JLou08 · 17/06/2024 12:02

You sound like a lovely grandparent. Take no notice, if the others are feeling crap because they didn't get all the stuff you did that's there problem. You have gone above and beyond what a typical grandparent would but there's nothing wrong with that.

InsertUsernameHere · 17/06/2024 12:04

It sounds lovely OP. The only thing I’d suggest is trying to shut down the passing on of comments from the other grandparents. You suggests they think you are trying to win favour, maybe ask your DDs to be clear that not why you are doing it and reinforce the line that there is not limit on how much love a GC can have etc. and ask them not to make a big deal of how helpful it is.

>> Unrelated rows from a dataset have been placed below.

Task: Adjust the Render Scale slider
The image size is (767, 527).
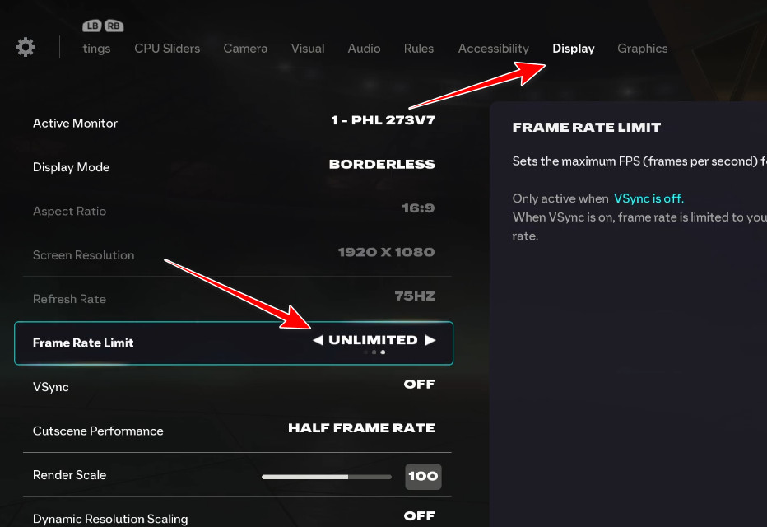Action: click(327, 476)
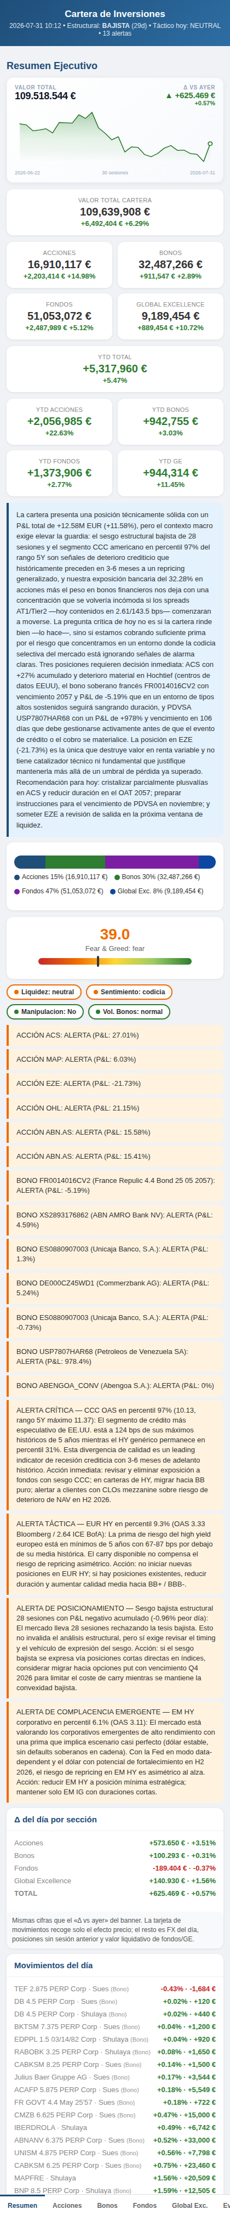
Task: Click the TEF 2.875 PERP Corp movement row
Action: [x=115, y=2006]
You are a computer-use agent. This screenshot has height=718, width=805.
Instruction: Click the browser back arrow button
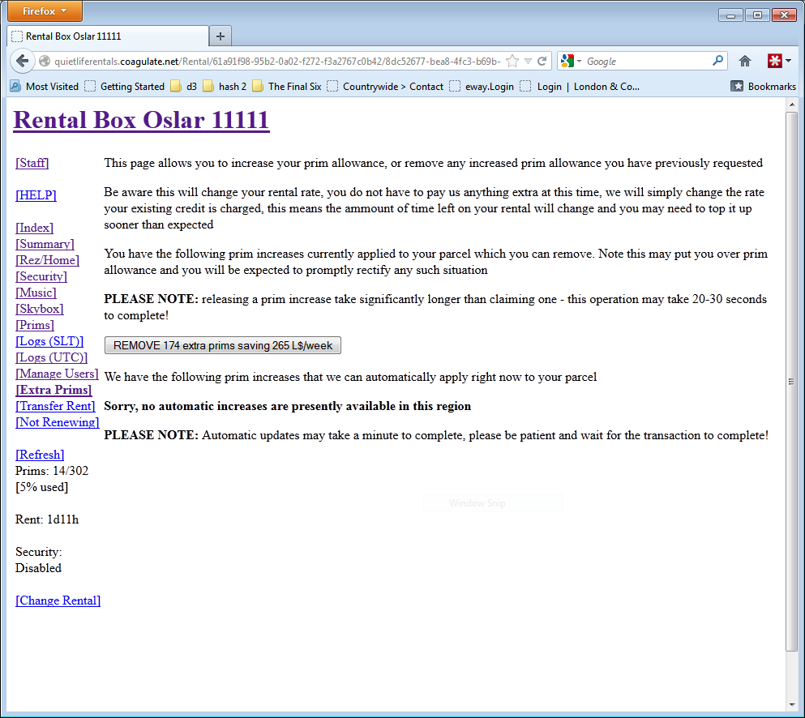[x=22, y=61]
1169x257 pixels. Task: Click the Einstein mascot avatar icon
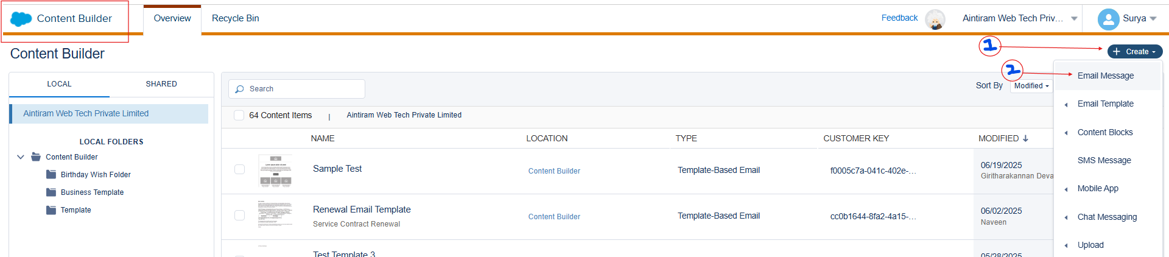click(935, 19)
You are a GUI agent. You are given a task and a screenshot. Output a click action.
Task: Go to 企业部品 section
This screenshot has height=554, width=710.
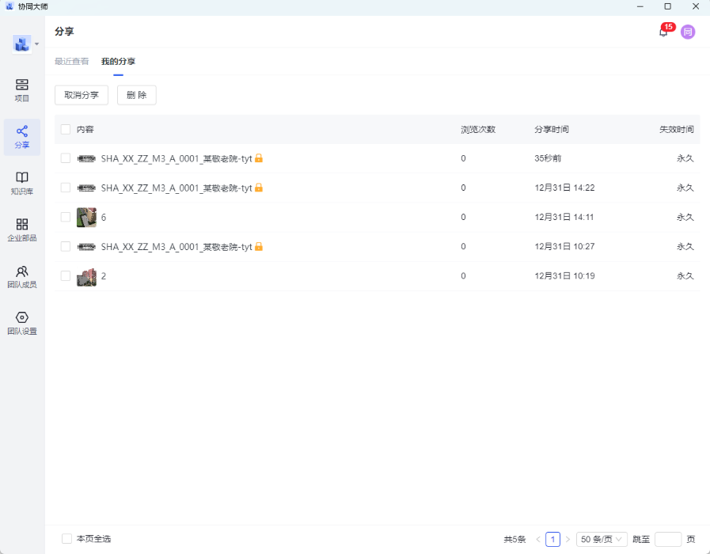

Pinkcountrybumpkin · 17/06/2024 12:05

I think it’s lovely and my mum and SD did pretty much the same. She’s got a Cot, bumbo, high chair, bibs, bedding, wipes, buggy, bouncer and toys. Most of the big stuff was 2nd hand. If I need to leave my baby with mum at a moments notice I just drop her and changing bag off with nappies milk bottles and spare clothes and know she will be fine. Saves a load of ball ache having to take stuff between our homes and mums got plenty of room since all her children have moved out! I think it shows how willing you are to help and support. My MIL and SM are no where near as accommodating for us or their other grandchildren and therefore see them less!

Noseybookworm · 17/06/2024 13:46

What a lot of drama! I would not worry about what other grandparents think or say, don't get involved in discussions if it's brought up. Just enjoy spending time with your grandchildren and ignore any negative comments that are relayed to you. Why should you care if they've got the hump about this or that? It's their problem, not yours!

positivewings · 17/06/2024 13:52

When or if i have grandkids im moving to a different country (hopefully) before they are born face time and photos will do me fine.
Im not available for any baby sitting or childcare.😂

HcbSS · 17/06/2024 13:57

Literally ignore them. You sound like a fabulous nanna.